**The task**
The complete listing goes into the output exactly, without its pictures.
*** Opening of Available data ***
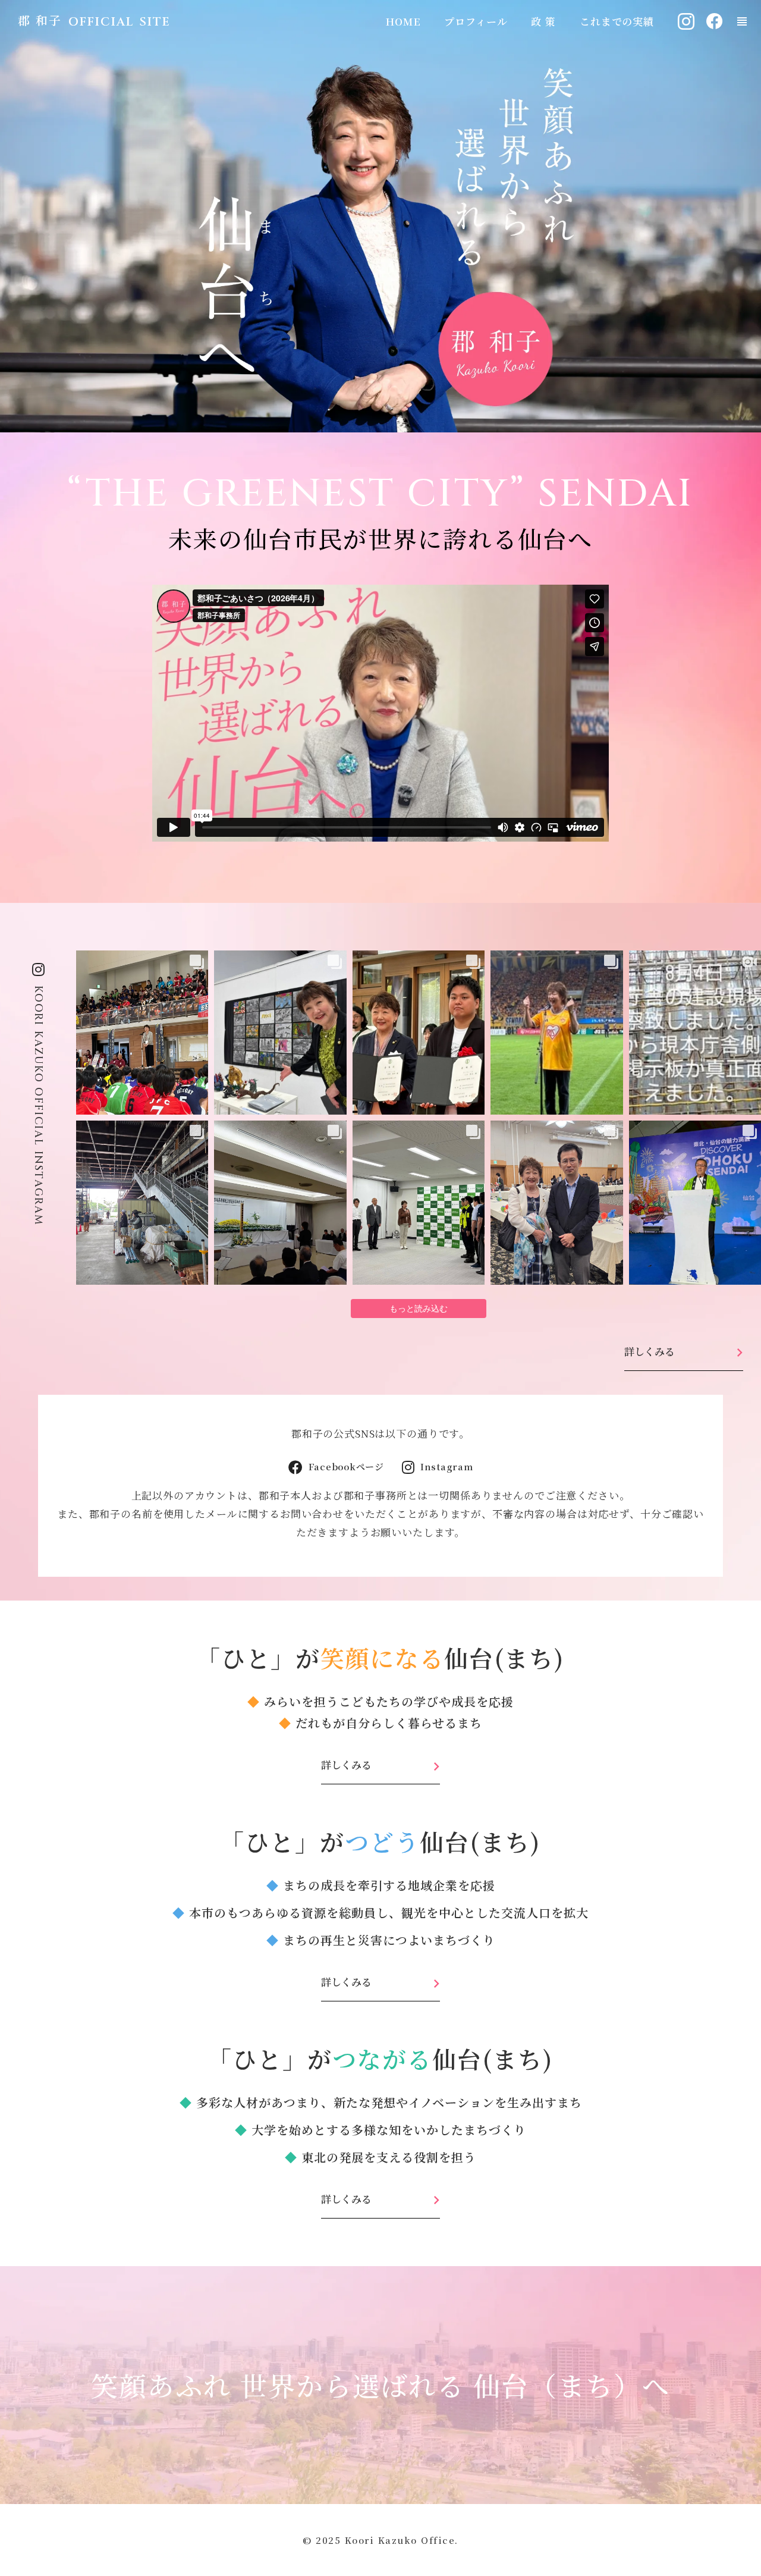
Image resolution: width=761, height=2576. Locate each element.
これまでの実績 (617, 21)
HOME (403, 21)
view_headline (742, 21)
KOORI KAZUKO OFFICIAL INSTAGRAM (38, 1106)
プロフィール (475, 21)
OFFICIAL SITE (119, 22)
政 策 (543, 21)
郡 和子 (40, 20)
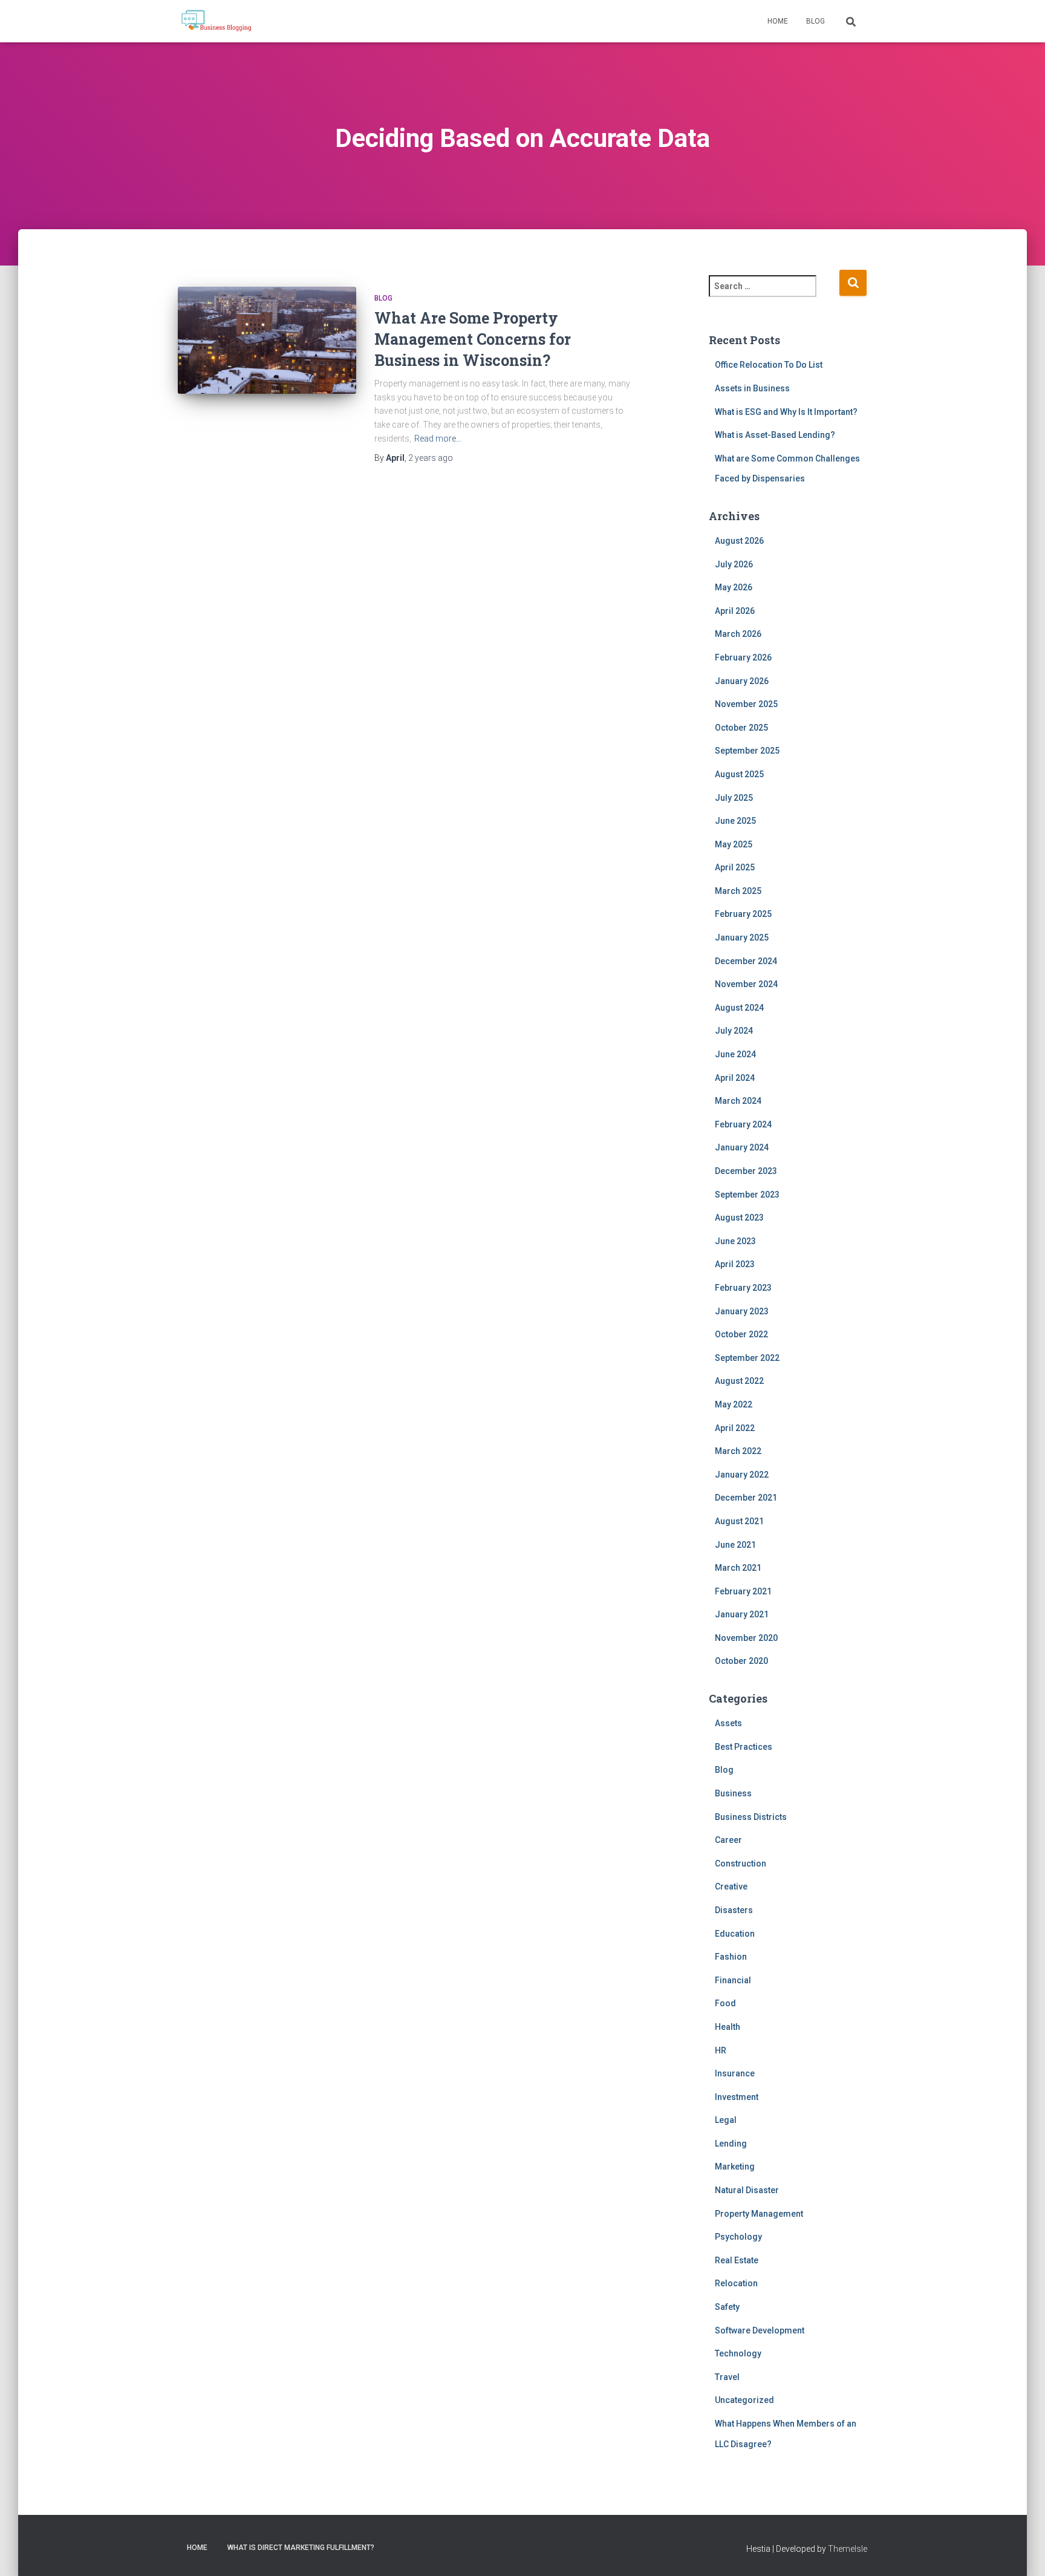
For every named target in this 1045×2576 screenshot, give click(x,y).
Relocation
*** Close of Available data ***
**Answer section**
Image resolution: width=761, height=2576. Locate each element.
これまでの実績 (617, 21)
HOME (403, 21)
view_headline (742, 21)
KOORI KAZUKO OFFICIAL INSTAGRAM (38, 1106)
プロフィール (475, 21)
OFFICIAL SITE (119, 22)
政 策 (543, 21)
郡 和子 (40, 20)
For every named target in this 1045×2576 screenshot, give click(x,y).
Relocation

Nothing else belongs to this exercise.